SELECTED TEXT –
How can one thread to stop immediately the kernels work

Lila · August 11, 2013, 12:20pm

Hello,

I have a case when all the threads are looking for some data. As soon as one thread found it, there is no meaning to continue running the other threads. Is there a possibility to stop the kernel run by the tread that found the data at the moment of finding the data?

If not, is there a workaround to shorten the kernel work in this case?

Thanks, Lila

JFSebastian · August 13, 2013, 7:11pm

When you launch a kernel, you cannot physically “kill” other running kernels, if this is what you are meaning. A workaround to avoid that the “unuseful” kernels continue computing would be to define a flag and, based on this flag, to deny the corresponding thread to make computations. Of course, in this case you could incur in branch divergence.

seibert · August 13, 2013, 7:30pm

The global flag approach is also the only option I’m aware of.

SPWorley · August 13, 2013, 10:24pm

While not really recommended, you can use the TRAP operation in PTX to abort a kernel.
I haven’t used this myself, and I’m not sure if it is inefficient or has side effects like aborting the whole stream queue.

asm("TRAP;");

allanmac · August 13, 2013, 11:06pm

seibert · August 13, 2013, 11:41pm

I think this is the first GIF meme in the history of the CUDA forums. :)

sBc-Random · August 14, 2013, 6:04am

One way to try it :

volatile int *flag;   //value pointed to by flag should be 0 at the start should be 0 at start of execution
for (conds) {
    if (flag[0]==0) {
        lookfordata()
        if (founddata) atomicAdd(flag,1);
    }
    else return;
}

SPWorley · August 14, 2013, 6:11am

sBc, probably you’d need a volatile keyword in the flag definition.

sBc-Random · August 14, 2013, 7:57am

thanks :)

Jimmy_Pettersson · August 14, 2013, 9:24am

:D

shares with colleagues

JFSebastian · August 14, 2013, 8:48pm

Perhaps

asm("TRAP;");

is not really what the user was meaning. My understanding is that he/she does not want to abort an entire kernel, but “kill” only the threads that have found the datum. On the other side, the code suggested by sBc-Random translate very well to practice the flag idea.

GIVEN INFORMATION –

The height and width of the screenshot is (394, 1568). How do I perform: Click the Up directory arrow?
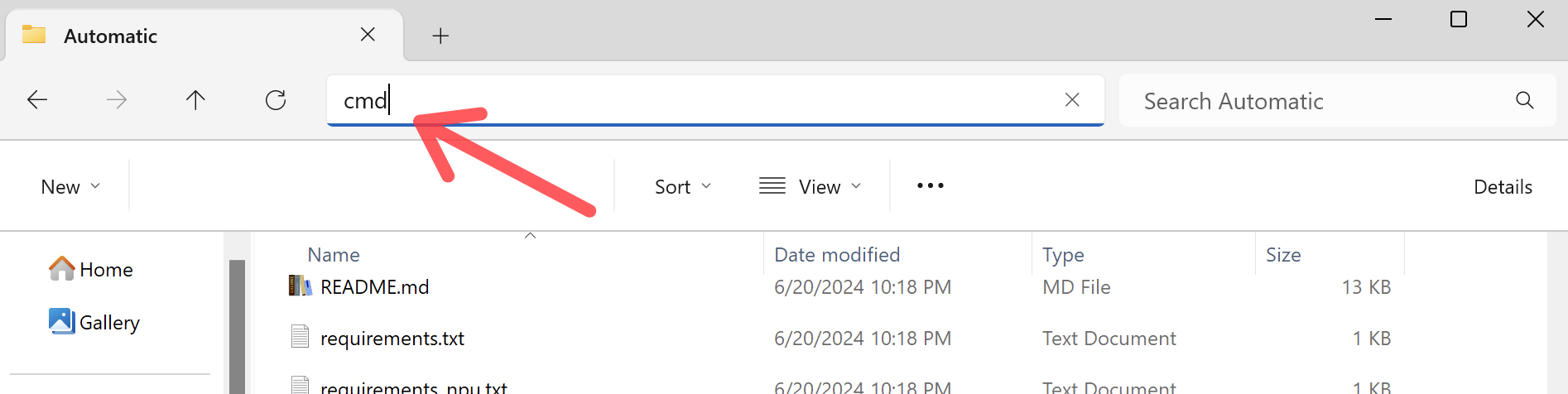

PROBLEMS –
1. In the forum thread about stopping a CUDA kernel, which PTX operation does SPWorley say can abort a kernel?
2. From the forum thread about stopping a CUDA kernel, return everything from "If not, is there" down to "in branch divergence.", copied word for word.

RESPONSES TO THE TASKS –
1. The TRAP operation.

2.
If not, is there a workaround to shorten the kernel work in this case?

Thanks, Lila

JFSebastian · August 13, 2013, 7:11pm

When you launch a kernel, you cannot physically “kill” other running kernels, if this is what you are meaning. A workaround to avoid that the “unuseful” kernels continue computing would be to define a flag and, based on this flag, to deny the corresponding thread to make computations. Of course, in this case you could incur in branch divergence.